Along with Pierce-Arrow and Packard, Peerless was one of the “Three Ps” known for making cars. But Peerless did not always manufacture cars. Before the company was Peerless Motor Car Co., it was known as Peerless Manufacturing Co. Their products included clothes wringers, bicycles, and eventually horseless single-cylinder* buggies called Motorettes.
Soon automobiles came along, and in 1902, the company became Peerless Motor Car Co. At first, Peerless manufactured racing cars, notably the Green Dragon driven by Barney Oldfield, but then went on to build luxury cars. The last car built on the assembly line by Peerless Motor Car Co. was in 1931.
But let’s go back to 1910 when the company was busy making cars. Peerless Motor Cars 1910 illustrates two models for that year. Model 27 is a four-cylinder thirty horsepower car and Model 28 is a six-cylinder fifty horsepower car. The catalog begins with a description of both models including improvements for the 1910 models. One improvement was “a larger gasoline tank, holding about 22 gallons.”
Throughout the catalog are images of several Peerless cars. One of these is the Peerless Limousine. “Planned and built on attractive lines calculated to please the most refined tastes,” the Peerless Limousine seated five people. Passengers had the luxury of electric reading lights, armrests, and a speaking tube to communicate with the driver. Other cars illustrated in the catalog include the Touring Car, Roadster, and Landaulet.
Peerless Motor Cars 1910 is located in the Trade Literature Collection at the National Museum of American History Library. Take a look at Galaxy of Images to see more pages from this catalog.
Resources consulted include:
Kimes, Beverly Rae. Standard Catalog of American Cars, 1805-1942. Iola, Wis.: Krause Publications, 1985.
Stein, Ralph. The American Automobile. New York: Random House, .
*Edited on 11/27/2013 to clarify that the Motorette was a horseless single-cylinder buggy.
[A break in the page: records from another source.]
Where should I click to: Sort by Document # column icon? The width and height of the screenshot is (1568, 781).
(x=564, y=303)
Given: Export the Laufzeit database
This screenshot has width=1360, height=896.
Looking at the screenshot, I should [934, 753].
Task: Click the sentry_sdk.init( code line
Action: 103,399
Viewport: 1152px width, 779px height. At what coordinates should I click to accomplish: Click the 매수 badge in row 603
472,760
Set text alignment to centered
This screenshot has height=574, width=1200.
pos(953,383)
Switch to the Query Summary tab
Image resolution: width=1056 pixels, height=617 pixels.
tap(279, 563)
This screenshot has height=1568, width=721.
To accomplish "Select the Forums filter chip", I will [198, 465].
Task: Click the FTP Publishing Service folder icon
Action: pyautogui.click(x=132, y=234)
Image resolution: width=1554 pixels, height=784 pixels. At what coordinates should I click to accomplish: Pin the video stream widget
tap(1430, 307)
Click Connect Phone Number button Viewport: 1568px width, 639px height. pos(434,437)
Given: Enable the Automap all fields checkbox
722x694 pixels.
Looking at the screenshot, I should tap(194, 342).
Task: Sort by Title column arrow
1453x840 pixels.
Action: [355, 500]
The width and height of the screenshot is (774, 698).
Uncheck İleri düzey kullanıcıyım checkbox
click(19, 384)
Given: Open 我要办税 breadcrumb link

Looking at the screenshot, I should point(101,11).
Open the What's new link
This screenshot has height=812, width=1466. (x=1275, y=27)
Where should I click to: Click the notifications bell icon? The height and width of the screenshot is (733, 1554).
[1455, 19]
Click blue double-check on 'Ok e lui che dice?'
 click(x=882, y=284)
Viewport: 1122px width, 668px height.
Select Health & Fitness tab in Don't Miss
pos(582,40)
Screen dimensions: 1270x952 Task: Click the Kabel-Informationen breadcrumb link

Is it just me or the old cars had much more dignity and class then the ones we have now?
Manufacturers like Peerless (Pierce-Arrow, Cadillac, et al) were selling a life-style as well as a car.
Other fine manufacturers (Franklin, for example) used specifications and boasts describing how great their car was. Peerless ads were understated and presented the name and a picture of high social class which happened to include the car.
They sold quality by association. Of course, high social class is looked down on in society today. We are all supposedly equal.
I grew up in Ephrata, Washington, a small town in about the center of the state. My father operated a garage and machine shop there. Sometime in the ’30s a “Flying Circus” came to town. They needed repair on either the airplane or the Peerless Limo. My father did the work. When the owners of the Flying Circus could not pay the bill, my father went to court and got the title to the Limo. Our family used the car for years. The limo fell into disuse and was parked along with other vehicles behind my Dad’s business. My father passed away in 1944. My bother was home from WWII by that time but did not use the car. I am now in my ’90s so I will have to check with relatives to see if anyone knows what happened to the vehicles that were parked there.